[DATA RECORDS]

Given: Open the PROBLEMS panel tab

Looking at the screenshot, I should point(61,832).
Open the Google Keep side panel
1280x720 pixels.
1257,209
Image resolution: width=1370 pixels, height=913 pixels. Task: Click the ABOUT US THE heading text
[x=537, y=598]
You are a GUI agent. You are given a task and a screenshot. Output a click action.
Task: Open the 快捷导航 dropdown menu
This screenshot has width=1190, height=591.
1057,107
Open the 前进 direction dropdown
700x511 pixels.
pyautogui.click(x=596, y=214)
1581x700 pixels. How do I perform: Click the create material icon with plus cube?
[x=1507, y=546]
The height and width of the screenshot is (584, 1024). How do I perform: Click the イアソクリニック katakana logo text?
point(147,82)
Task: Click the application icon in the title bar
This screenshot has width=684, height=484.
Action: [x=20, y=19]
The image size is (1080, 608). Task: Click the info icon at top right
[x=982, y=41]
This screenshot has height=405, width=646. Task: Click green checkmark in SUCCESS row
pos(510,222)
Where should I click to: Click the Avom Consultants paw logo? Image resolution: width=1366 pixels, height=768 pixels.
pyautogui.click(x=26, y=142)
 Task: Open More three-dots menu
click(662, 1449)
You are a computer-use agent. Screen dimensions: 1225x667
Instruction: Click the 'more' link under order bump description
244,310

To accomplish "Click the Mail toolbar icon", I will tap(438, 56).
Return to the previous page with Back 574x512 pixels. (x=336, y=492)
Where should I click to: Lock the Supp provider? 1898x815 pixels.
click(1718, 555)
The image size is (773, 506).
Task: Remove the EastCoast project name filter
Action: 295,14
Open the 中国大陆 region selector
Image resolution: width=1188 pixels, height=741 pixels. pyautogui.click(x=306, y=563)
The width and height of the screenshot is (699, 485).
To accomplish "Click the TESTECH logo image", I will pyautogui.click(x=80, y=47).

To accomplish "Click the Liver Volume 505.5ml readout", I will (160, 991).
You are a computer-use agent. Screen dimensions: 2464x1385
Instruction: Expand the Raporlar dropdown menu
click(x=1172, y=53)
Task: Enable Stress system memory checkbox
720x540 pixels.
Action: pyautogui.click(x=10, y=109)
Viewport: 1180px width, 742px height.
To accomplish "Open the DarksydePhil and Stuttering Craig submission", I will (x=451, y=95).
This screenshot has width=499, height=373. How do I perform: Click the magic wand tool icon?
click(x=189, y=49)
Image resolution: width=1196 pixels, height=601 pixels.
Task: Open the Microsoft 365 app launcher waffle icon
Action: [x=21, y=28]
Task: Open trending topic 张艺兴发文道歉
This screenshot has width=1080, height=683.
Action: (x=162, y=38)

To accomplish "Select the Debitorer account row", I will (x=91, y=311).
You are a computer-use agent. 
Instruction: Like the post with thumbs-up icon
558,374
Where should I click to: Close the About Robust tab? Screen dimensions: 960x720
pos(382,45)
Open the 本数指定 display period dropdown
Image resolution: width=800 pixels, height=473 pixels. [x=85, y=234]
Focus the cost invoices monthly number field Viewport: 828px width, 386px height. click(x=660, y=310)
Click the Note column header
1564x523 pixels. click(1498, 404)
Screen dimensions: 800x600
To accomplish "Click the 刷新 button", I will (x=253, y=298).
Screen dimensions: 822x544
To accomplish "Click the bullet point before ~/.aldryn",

[/DATA RECORDS]

> _INSTRUCTIONS FOR THE TASK_
Give the entries again in full, exactly as they are written.

> _EXPECTED OUTPUT_
Given: Open the PROBLEMS panel tab

Looking at the screenshot, I should point(61,832).
Open the Google Keep side panel
1280x720 pixels.
1257,209
Image resolution: width=1370 pixels, height=913 pixels. Task: Click the ABOUT US THE heading text
[x=537, y=598]
You are a GUI agent. You are given a task and a screenshot. Output a click action.
Task: Open the 快捷导航 dropdown menu
This screenshot has width=1190, height=591.
1057,107
Open the 前进 direction dropdown
700x511 pixels.
pyautogui.click(x=596, y=214)
1581x700 pixels. How do I perform: Click the create material icon with plus cube?
[x=1507, y=546]
The height and width of the screenshot is (584, 1024). How do I perform: Click the イアソクリニック katakana logo text?
point(147,82)
Task: Click the application icon in the title bar
This screenshot has width=684, height=484.
Action: [x=20, y=19]
The image size is (1080, 608). Task: Click the info icon at top right
[x=982, y=41]
This screenshot has height=405, width=646. Task: Click green checkmark in SUCCESS row
pos(510,222)
Where should I click to: Click the Avom Consultants paw logo? Image resolution: width=1366 pixels, height=768 pixels.
pyautogui.click(x=26, y=142)
 Task: Open More three-dots menu
click(662, 1449)
You are a computer-use agent. Screen dimensions: 1225x667
Instruction: Click the 'more' link under order bump description
244,310

To accomplish "Click the Mail toolbar icon", I will tap(438, 56).
Return to the previous page with Back 574x512 pixels. (x=336, y=492)
Where should I click to: Lock the Supp provider? 1898x815 pixels.
click(1718, 555)
The image size is (773, 506).
Task: Remove the EastCoast project name filter
Action: 295,14
Open the 中国大陆 region selector
Image resolution: width=1188 pixels, height=741 pixels. pyautogui.click(x=306, y=563)
The width and height of the screenshot is (699, 485).
To accomplish "Click the TESTECH logo image", I will pyautogui.click(x=80, y=47).

To accomplish "Click the Liver Volume 505.5ml readout", I will (160, 991).
You are a computer-use agent. Screen dimensions: 2464x1385
Instruction: Expand the Raporlar dropdown menu
click(x=1172, y=53)
Task: Enable Stress system memory checkbox
720x540 pixels.
Action: pyautogui.click(x=10, y=109)
Viewport: 1180px width, 742px height.
To accomplish "Open the DarksydePhil and Stuttering Craig submission", I will (x=451, y=95).
This screenshot has width=499, height=373. How do I perform: Click the magic wand tool icon?
click(x=189, y=49)
Image resolution: width=1196 pixels, height=601 pixels.
Task: Open the Microsoft 365 app launcher waffle icon
Action: [x=21, y=28]
Task: Open trending topic 张艺兴发文道歉
This screenshot has width=1080, height=683.
Action: (x=162, y=38)

To accomplish "Select the Debitorer account row", I will (x=91, y=311).
You are a computer-use agent. 
Instruction: Like the post with thumbs-up icon
558,374
Where should I click to: Close the About Robust tab? Screen dimensions: 960x720
pos(382,45)
Open the 本数指定 display period dropdown
Image resolution: width=800 pixels, height=473 pixels. [x=85, y=234]
Focus the cost invoices monthly number field Viewport: 828px width, 386px height. click(x=660, y=310)
Click the Note column header
1564x523 pixels. click(1498, 404)
Screen dimensions: 800x600
To accomplish "Click the 刷新 button", I will (x=253, y=298).
Screen dimensions: 822x544
To accomplish "Click the bullet point before ~/.aldryn",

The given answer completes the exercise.